In Robocode, getting hit by bullets increases your opponent's score and energy, decreases your energy, and decreases your chances of survival. For info about bullet damage and scoring, see Robocode/Game Physics and Robocode/Scoring. For info about different movement techniques, see Category:Movement.
Melee and 1v1 are the most explored Robocode rule sets, so most movement algorithms are designed for one of them. Other rule sets, like Teams, Twin Duel, Droids, and Virtual Combat add various other elements and borrow from Melee and 1v1 movement styles.

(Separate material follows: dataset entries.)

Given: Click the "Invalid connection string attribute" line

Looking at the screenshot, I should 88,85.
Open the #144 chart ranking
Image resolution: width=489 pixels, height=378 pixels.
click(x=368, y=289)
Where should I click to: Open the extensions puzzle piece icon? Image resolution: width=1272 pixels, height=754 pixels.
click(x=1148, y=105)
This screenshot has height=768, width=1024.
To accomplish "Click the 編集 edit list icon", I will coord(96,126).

Besides moving unpredictably, it's also very important in Melee to choose a strategically beneficial location. For instance, not being closest to any other bot means that you will likely not be targeted by other bots - this allows you to easily collect survival points and also rack up bullet damage against bots that are not paying attention to you, making them easier targets. Corners tend to be coveted positions in a Melee battle.
You cannot scan the entire battle field every tick in Melee, and Robocode's bullet hit events only fire for bullets that you fire or that hit you, so you have access to a far lower percentage of the total information in the battle. This makes it difficult or impossible to employ precise forms of bullet dodging in Melee. The emphasis, then, is on strategy and moving randomly with respect to the bots most likely to target you.

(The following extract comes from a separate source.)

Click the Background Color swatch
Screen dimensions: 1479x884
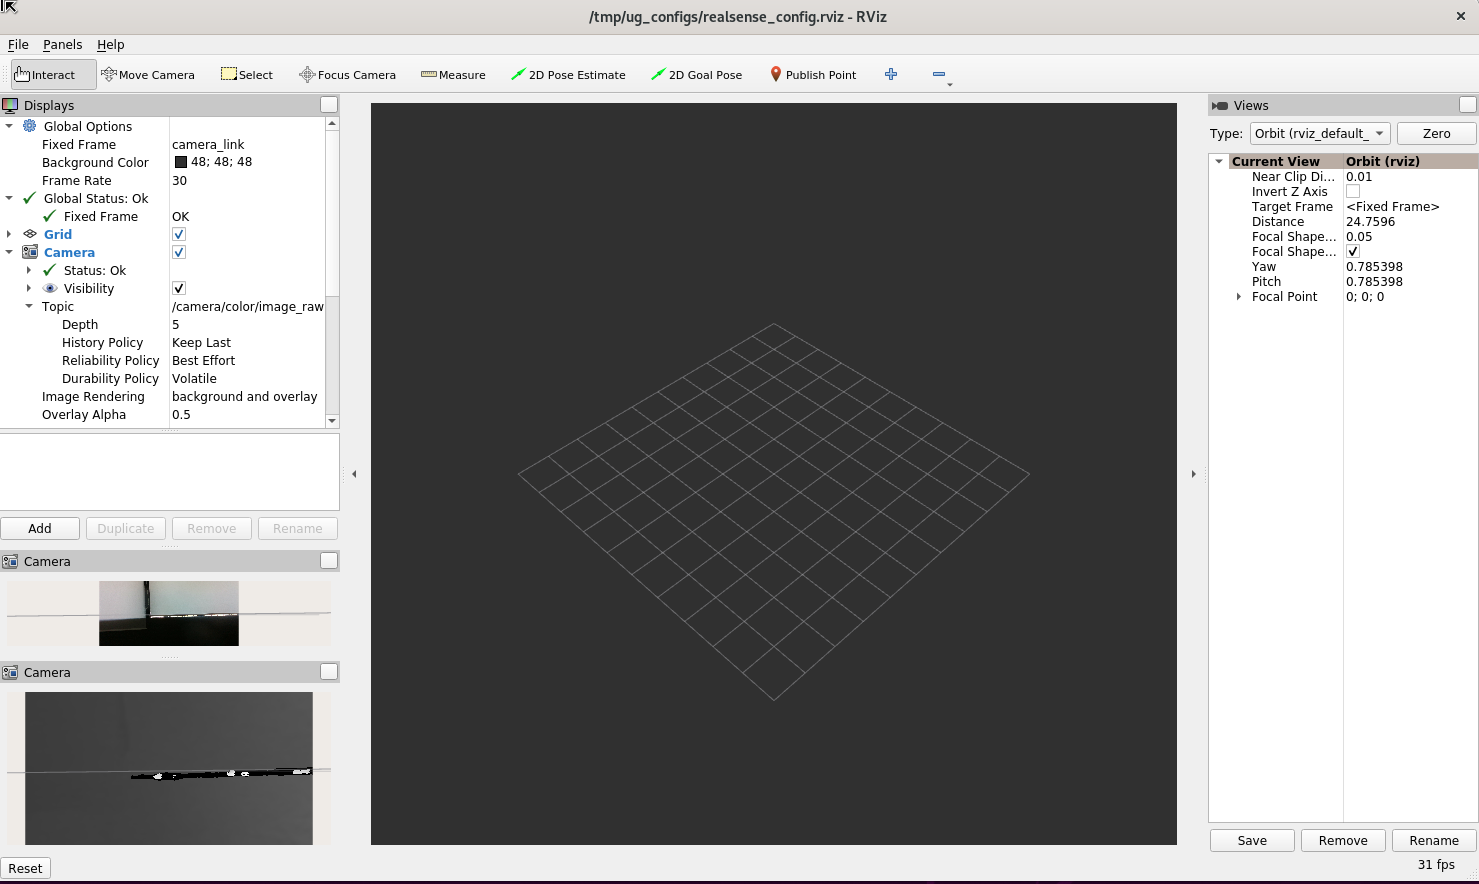pos(181,163)
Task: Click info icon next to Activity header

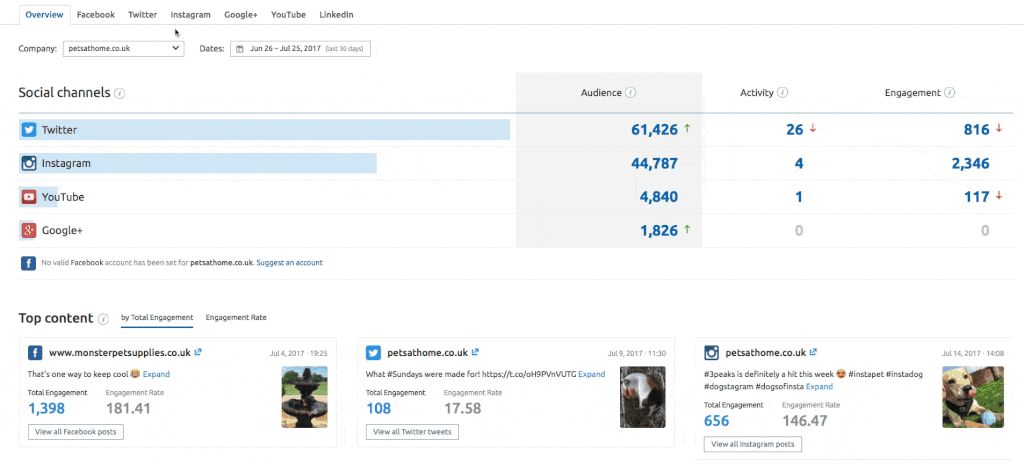Action: click(x=782, y=93)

A primary differentiator of movements at the highest level of 1v1 is accurate bullet dodging. There are still strategic choices, like distancing, attack angle control, dive protection, and staying out of corners (which can limit your Maximum Escape Angle). But distancing is reciprocal, many attack angle control schemes perform similarly, and the benefit of staying far away may be offset by getting yourself cornered.
Between gathering scans of the enemy every tick and receiving bullet hit events for every bullet that hits you or the enemy, you have a very high amount of information about the battle. About the only thing you are unaware of is the location of enemy bullets that don't/haven't yet hit you or one of your bullets. Wave Surfing movements with Precise Prediction put all of this together to dodge enemy bullets effectively. This is particularly potent against simple targeters, and is also the most effective form of movement against nearly every other targeting algorithm.
For 1v1 in lower weight classes, like MicroBots and NanoBots, there is not enough room to track all of the data needed for wave surfing. Still, Stop And Go movements do a great job of dodging simple targeters like Head-On Targeting, and well tuned Random Movement can make your movement fairly unpredictable even to powerful guns by creating a flat movement profile.